--- Begin Recorded data ---

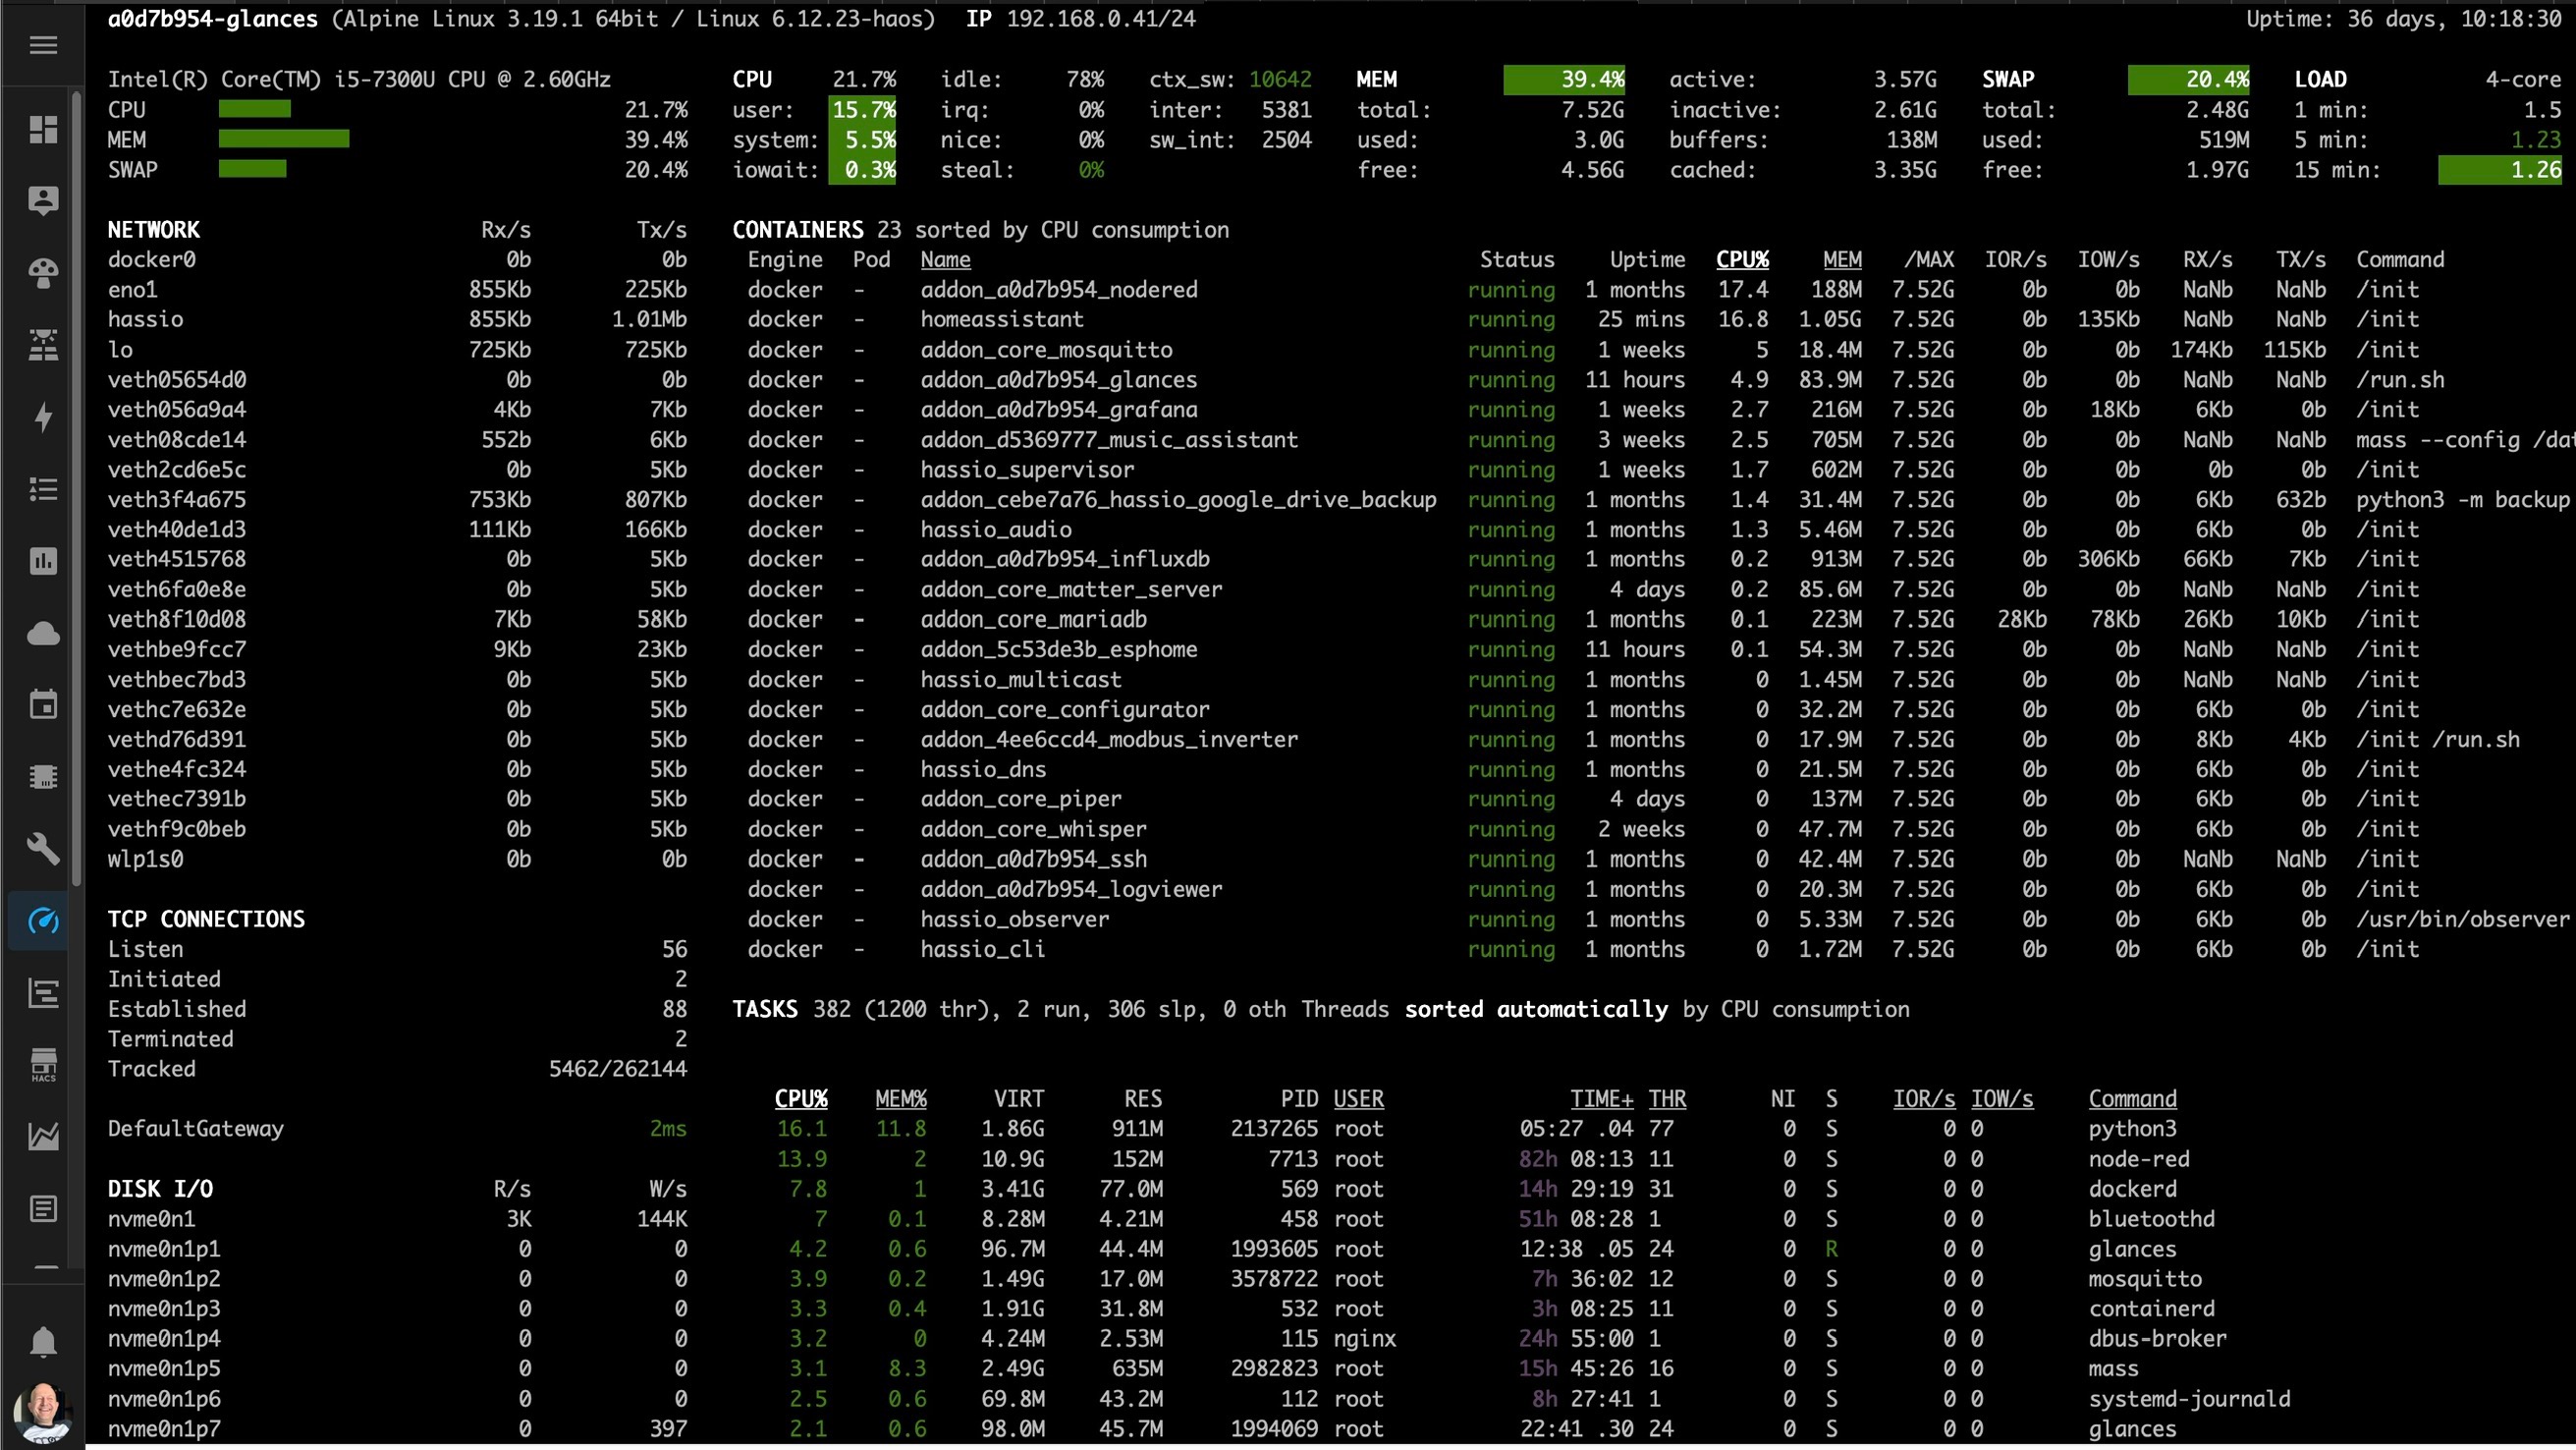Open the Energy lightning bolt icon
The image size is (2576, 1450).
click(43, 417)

--- End Recorded data ---
--- Begin Recorded data ---

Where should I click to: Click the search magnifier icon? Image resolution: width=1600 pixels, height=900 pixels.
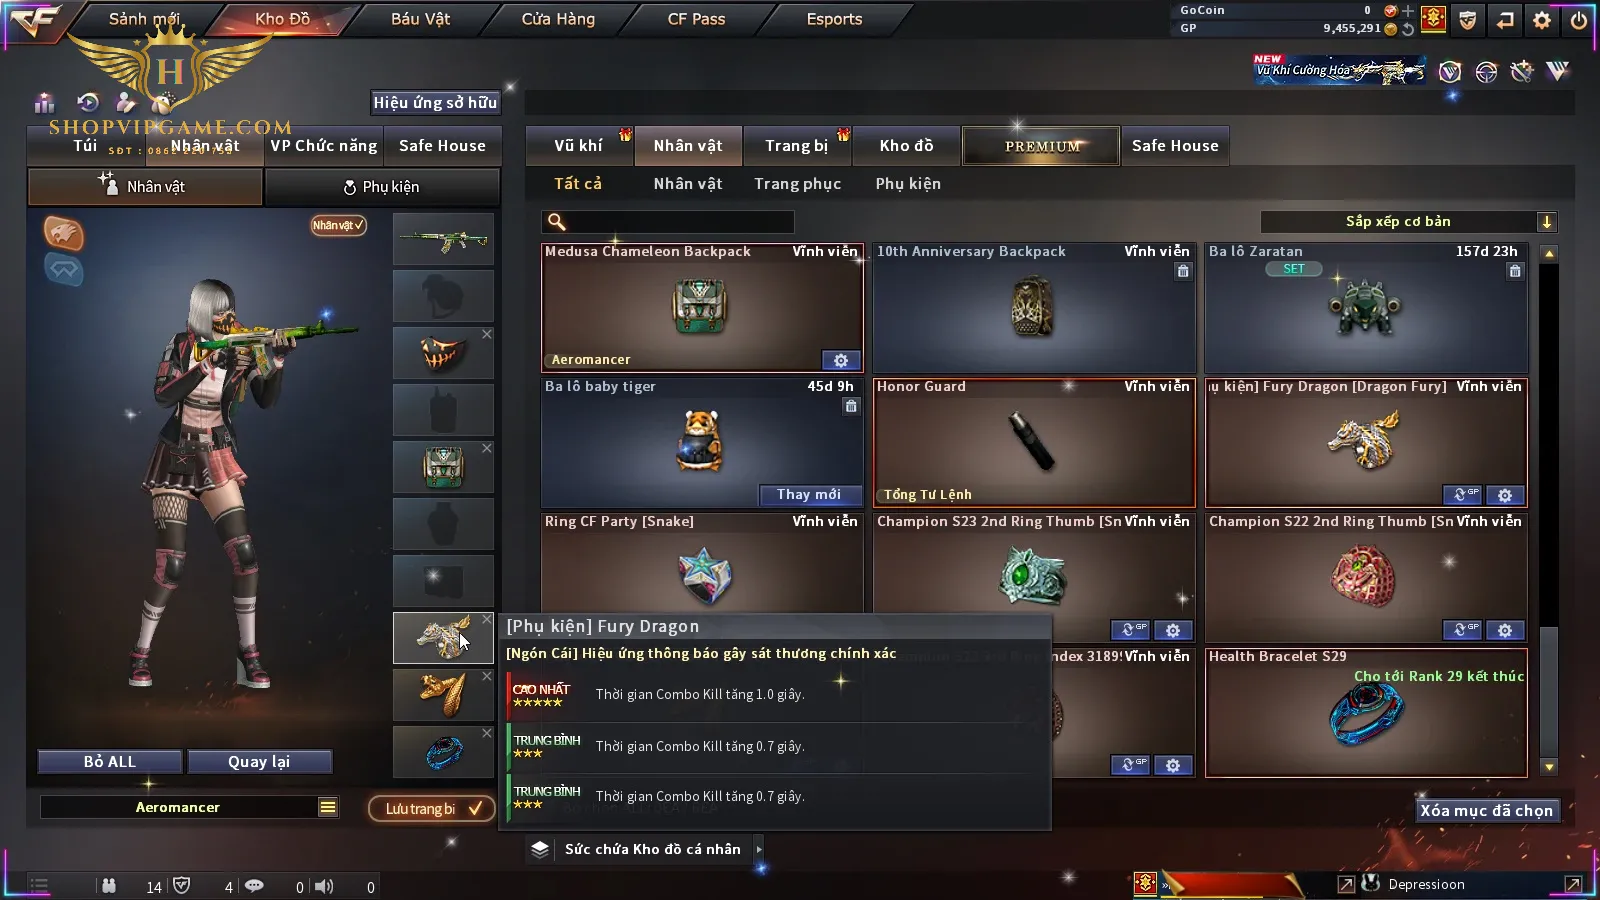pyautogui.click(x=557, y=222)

--- End Recorded data ---
--- Begin Recorded data ---

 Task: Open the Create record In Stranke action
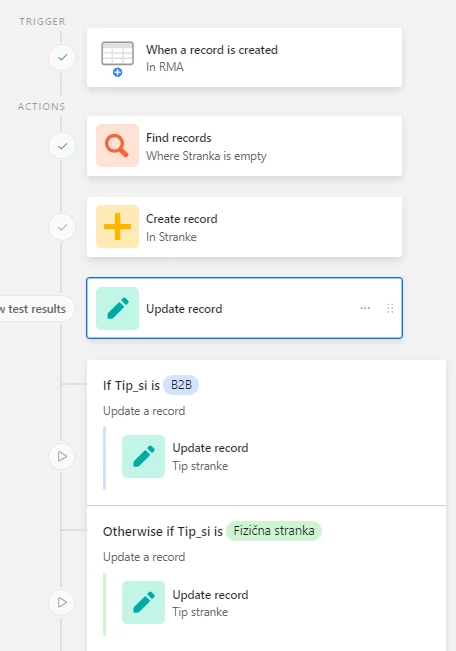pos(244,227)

--- End Recorded data ---

• _Your goal_
Arrange the material as a two-column CSV with the headers "input" and "output": each row holds a text in "input" and its answer in "output". Put each field in quotes, turn line breaks into spaces, and leave out the pictures. Begin at the line that has "Where should I" and stop after the line that has "pyautogui.click(x=557, y=222)".

• _Response to this task_
input,output
"Where should I click to: Click the search magnifier icon? Image resolution: width=1600 pixels, height=900 pixels.","pyautogui.click(x=557, y=222)"